Offshore property firms prosper
Exposure to Europe helps companies deliver positive results, while South African-based groups struggle with slowing economy
Offshore property companies have been the best performing of the real estate groups in the first six months of 2017, largely thanks to an economic recovery across Europe.
This is while various South African-based property groups have been negatively affected by a slowing local economy and political instability.
According to Stanlib, Greenbay Properties was the best performer with a total return of about 23.4%, on various acquisitions.
Greenbay’s initial plan has been to invest in listed European property funds and distressed real estate assets. CEO Stephen Delport said his team had managed to grow its portfolio opportunistically, despite a volatile world economy.
The company, which is part of the Resilient stable of property groups, most recently invested in two retail centres in Portugal, for close to €110m.
Garreth Elston, the head of Golden Section Capital, said Portugal was offering improving investment fundamentals.
"The Iberian Peninsula has been displaying increasingly positive economic fundamentals over the last two years. Both Portugal and Spain have been delivering well on their economic reform programmes and are now delivering consistent and solid growth," he said.
The second-best performer was Fortress Income Fund, the largest listed owner of industrial property in SA, with a 9.8% total return. Fortress also owns stakes in a number of offshore groups and has benefited from owning strong-performing distribution centres.
Johannesburg and Pretoria city-focused Octodec Investments followed with a 9% return and Resilient Reit managed an 8.85% return.
Resilient owns various shopping centres in SA and stakes in the likes of Romanian retail player New Europe Property Investments, Polish-and Czech Republic-invested mall owner Rockcastle Global Real Estate and Greenbay.
Another European investor, MAS Real Estate, followed with a 7.2% return for the first six months of 2017. MAS has recently diversified into eastern Europe, having owned assets in Germany and Switzerland.
New Europe Property Investments mustered a total return of 6.3%. In May, the company reported distributable earnings per share of 12.02 euro cents for the first three months of 2017 compared with 8.75c in the year-earlier period.

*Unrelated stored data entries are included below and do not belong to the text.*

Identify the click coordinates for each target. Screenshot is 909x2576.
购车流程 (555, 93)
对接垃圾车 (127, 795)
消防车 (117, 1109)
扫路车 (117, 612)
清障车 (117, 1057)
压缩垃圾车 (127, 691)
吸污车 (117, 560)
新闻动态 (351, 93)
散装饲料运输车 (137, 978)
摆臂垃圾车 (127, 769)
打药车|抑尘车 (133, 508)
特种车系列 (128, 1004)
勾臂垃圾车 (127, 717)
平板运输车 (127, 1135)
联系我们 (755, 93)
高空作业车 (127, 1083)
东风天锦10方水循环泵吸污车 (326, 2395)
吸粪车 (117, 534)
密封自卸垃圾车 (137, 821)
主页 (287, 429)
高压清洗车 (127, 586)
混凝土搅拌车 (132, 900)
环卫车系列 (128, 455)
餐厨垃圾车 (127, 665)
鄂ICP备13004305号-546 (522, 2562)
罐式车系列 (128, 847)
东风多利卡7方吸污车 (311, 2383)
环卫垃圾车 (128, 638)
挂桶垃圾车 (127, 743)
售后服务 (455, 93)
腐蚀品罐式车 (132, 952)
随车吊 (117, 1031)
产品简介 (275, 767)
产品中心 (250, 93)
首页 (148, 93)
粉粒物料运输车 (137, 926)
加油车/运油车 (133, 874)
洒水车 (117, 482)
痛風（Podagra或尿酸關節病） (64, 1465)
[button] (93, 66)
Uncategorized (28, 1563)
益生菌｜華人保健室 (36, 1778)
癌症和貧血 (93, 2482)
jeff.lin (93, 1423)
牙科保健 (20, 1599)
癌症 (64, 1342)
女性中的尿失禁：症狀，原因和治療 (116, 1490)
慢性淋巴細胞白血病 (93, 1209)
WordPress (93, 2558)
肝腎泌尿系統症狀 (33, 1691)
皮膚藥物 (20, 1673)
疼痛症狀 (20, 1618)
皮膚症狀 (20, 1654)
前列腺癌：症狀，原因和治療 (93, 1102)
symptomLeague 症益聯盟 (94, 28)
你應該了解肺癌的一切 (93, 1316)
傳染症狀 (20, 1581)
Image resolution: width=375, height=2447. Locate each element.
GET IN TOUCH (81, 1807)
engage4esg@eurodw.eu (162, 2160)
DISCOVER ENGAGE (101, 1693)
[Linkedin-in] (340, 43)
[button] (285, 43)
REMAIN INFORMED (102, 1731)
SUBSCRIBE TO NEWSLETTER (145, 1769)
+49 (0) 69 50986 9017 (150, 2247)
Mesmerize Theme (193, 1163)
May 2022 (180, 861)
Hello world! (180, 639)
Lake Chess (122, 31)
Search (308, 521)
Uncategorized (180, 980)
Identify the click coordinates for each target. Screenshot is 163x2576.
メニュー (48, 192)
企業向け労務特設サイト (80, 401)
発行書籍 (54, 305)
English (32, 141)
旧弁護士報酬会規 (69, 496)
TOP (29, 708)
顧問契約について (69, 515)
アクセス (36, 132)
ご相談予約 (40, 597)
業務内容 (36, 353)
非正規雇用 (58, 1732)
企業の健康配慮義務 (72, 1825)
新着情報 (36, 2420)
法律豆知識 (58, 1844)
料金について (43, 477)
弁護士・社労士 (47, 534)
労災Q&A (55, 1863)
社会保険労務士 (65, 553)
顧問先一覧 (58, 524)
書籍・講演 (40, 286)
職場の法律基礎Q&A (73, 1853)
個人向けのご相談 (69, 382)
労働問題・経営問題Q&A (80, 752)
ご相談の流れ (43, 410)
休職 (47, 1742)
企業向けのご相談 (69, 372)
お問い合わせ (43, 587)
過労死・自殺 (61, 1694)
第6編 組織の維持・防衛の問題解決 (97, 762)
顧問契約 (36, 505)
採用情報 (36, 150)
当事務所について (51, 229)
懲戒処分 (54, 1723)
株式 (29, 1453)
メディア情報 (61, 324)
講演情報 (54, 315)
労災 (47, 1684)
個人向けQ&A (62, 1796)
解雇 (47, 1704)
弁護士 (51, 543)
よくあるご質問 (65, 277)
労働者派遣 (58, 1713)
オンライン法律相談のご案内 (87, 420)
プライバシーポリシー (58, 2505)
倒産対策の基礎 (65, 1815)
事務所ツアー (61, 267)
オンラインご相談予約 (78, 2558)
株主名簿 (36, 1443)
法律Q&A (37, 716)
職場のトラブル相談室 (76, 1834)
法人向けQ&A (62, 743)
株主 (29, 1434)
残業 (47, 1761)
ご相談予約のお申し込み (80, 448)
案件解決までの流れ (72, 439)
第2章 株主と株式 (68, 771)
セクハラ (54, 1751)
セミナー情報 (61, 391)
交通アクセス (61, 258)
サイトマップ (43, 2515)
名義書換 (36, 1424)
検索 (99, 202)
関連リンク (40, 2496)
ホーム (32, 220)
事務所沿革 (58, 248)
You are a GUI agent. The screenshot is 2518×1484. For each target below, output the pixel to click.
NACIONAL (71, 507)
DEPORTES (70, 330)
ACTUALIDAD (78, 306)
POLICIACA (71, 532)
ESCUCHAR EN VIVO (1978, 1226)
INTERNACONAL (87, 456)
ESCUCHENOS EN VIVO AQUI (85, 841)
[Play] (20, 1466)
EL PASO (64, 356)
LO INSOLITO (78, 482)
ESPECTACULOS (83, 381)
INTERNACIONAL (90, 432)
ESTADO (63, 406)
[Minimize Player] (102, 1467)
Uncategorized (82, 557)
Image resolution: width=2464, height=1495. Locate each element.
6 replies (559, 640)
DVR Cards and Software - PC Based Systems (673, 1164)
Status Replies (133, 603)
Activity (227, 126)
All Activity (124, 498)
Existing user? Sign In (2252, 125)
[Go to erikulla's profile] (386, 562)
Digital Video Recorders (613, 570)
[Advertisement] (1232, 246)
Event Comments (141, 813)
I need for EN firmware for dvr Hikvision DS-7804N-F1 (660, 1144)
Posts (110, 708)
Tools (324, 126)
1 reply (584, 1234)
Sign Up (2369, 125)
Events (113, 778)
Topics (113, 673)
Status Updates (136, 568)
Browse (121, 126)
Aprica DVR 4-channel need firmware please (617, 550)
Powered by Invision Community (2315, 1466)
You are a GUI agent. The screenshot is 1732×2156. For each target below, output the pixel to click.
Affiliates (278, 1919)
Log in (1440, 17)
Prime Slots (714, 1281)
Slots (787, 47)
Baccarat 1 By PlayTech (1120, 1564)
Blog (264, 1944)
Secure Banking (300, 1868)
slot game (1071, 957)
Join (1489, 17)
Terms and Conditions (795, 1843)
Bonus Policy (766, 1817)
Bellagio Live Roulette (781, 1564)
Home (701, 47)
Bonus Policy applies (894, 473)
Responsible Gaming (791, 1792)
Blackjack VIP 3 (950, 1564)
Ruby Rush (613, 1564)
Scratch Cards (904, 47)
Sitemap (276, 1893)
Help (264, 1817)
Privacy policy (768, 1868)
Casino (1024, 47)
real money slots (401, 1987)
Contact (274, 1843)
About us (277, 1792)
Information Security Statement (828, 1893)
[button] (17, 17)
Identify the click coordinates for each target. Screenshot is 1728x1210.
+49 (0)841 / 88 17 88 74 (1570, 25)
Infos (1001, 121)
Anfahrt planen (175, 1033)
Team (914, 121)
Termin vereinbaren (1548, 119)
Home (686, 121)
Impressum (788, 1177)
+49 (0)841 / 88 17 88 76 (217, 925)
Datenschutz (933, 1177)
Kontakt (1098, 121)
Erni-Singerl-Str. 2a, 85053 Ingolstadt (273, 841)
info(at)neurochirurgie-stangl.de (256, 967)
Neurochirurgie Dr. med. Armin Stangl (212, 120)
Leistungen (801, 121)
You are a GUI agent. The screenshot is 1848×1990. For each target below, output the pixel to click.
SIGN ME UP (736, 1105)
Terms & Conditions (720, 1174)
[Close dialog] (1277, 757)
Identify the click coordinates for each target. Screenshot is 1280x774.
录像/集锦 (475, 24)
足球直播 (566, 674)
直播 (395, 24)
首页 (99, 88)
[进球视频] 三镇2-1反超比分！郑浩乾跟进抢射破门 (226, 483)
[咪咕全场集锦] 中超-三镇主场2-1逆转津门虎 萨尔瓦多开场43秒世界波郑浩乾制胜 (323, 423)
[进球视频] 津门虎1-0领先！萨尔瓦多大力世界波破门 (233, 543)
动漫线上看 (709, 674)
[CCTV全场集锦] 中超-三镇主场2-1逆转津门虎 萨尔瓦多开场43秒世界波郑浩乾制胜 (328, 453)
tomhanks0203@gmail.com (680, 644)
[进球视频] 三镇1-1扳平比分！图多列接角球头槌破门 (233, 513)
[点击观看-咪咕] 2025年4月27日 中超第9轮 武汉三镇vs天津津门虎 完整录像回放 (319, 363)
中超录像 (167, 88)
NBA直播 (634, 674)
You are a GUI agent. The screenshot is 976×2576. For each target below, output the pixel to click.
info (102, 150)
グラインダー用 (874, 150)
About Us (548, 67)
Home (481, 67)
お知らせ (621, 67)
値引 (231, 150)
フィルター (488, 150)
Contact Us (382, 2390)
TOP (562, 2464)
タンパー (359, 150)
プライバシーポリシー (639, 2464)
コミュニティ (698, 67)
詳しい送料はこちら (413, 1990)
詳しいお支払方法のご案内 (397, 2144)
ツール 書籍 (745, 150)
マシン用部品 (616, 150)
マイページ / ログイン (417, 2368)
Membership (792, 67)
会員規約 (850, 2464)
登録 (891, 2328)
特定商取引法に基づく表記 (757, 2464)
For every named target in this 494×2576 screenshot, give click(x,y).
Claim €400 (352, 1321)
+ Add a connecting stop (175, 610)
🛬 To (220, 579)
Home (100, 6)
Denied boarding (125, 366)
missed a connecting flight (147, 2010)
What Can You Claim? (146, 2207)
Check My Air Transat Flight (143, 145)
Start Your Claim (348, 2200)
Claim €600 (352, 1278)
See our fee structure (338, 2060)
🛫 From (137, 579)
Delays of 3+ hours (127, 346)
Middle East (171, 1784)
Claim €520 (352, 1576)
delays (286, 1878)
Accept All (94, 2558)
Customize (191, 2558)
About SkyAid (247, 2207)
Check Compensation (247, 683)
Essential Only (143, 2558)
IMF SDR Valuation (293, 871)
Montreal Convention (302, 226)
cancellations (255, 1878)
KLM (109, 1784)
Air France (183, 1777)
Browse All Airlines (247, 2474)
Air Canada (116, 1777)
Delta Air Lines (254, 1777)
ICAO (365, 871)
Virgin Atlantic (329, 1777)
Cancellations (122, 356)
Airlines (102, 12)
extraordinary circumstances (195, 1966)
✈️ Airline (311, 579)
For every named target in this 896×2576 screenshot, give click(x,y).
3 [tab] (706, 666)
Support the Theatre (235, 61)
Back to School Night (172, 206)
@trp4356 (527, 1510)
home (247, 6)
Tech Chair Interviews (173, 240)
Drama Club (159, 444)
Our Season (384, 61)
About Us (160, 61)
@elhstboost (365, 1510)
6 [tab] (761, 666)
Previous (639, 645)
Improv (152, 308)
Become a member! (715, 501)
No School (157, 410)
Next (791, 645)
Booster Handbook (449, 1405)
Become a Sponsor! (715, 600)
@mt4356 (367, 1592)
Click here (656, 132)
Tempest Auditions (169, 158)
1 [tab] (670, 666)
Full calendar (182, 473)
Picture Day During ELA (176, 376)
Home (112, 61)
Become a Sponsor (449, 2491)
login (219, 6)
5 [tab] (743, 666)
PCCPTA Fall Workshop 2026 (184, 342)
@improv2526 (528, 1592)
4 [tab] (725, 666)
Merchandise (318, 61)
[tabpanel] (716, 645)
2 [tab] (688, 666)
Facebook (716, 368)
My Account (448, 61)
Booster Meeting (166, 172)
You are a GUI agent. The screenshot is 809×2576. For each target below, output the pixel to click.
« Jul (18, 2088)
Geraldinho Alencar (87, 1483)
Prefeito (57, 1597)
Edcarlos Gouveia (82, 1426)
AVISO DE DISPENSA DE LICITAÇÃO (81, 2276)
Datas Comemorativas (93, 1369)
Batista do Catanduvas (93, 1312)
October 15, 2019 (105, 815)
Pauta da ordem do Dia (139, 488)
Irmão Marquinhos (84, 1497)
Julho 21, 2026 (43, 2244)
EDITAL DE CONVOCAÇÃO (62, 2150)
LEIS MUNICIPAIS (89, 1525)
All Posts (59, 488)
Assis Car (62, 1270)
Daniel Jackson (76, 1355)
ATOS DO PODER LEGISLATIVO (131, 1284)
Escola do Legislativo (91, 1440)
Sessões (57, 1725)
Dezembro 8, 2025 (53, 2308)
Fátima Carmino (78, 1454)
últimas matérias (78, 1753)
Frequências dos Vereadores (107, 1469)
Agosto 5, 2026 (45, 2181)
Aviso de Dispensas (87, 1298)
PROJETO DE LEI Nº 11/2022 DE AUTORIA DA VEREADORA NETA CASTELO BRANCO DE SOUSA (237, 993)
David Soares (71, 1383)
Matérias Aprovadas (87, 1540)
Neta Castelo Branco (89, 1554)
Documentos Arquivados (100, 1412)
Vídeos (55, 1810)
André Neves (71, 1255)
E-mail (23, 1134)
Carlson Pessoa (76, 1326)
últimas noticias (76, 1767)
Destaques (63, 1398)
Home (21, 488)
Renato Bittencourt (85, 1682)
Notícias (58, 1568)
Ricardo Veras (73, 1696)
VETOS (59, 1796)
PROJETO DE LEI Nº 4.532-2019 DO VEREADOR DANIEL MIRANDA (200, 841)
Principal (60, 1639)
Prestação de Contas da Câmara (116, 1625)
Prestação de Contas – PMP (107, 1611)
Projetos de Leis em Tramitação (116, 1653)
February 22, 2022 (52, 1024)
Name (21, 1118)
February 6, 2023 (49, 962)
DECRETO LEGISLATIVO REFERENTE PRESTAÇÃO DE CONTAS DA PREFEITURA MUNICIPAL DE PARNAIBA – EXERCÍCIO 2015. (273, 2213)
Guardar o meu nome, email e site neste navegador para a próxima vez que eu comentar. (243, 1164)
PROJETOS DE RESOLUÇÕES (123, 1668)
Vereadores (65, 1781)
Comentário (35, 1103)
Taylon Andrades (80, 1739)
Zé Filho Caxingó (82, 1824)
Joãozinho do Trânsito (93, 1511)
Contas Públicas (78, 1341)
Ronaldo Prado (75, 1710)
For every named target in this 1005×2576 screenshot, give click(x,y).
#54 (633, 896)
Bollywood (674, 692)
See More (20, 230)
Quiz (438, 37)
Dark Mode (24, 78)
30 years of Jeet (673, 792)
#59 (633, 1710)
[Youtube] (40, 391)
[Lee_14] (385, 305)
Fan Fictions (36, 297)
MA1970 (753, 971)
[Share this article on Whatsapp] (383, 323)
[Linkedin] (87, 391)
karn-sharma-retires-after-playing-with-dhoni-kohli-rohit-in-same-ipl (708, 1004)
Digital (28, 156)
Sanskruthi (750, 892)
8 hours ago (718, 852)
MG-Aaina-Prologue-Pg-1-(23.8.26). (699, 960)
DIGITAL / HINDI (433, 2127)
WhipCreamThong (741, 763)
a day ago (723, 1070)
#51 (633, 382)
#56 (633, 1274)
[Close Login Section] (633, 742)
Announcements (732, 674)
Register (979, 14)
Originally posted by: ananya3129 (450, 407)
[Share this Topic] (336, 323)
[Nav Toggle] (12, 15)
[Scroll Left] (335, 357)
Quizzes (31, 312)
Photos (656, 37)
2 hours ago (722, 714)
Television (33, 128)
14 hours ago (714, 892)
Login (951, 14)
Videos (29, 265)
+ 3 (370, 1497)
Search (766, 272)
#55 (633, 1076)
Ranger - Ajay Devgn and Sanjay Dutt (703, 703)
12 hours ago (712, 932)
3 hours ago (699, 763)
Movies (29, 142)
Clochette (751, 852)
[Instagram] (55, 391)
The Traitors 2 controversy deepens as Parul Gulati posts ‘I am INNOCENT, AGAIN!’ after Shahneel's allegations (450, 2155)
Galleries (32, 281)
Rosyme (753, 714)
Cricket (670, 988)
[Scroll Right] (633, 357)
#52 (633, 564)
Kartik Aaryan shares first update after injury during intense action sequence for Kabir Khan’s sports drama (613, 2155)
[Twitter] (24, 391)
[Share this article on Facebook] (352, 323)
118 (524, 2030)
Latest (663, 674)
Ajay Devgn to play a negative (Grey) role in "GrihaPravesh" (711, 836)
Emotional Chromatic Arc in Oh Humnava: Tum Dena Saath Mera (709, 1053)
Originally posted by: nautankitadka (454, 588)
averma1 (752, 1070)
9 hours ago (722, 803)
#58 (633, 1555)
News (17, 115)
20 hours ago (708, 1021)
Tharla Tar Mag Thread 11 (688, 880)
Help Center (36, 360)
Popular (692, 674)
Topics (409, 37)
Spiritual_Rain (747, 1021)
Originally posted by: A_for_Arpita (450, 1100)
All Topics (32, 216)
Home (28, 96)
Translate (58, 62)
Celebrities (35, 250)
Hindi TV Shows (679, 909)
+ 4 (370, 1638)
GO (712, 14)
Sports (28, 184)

The company said this resulted from the strong performance of its assets and the positive effect of acquisitions and developments. New Europe Property Investments and Rockcastle are set to merge into a company worth about R91bn, making it the largest property group on the JSE.
Rockcastle’s total return in the first half of 2017 was 5.6%.
The worst performer was Accelerate Property Fund, which recorded a negative total return of 20.79%. It was followed by Liberty Two Degrees with a negative total return of 9.5%. Accelerate recently said its income growth was expected to be flat for two years owing to costs related to its Fourways shopping centre expansion.
Evan Robins, listed property manager of Old Mutual Investment Group’s MacroSolutions, said Accelerate’s March year-end results were "the biggest disappointment" of the season.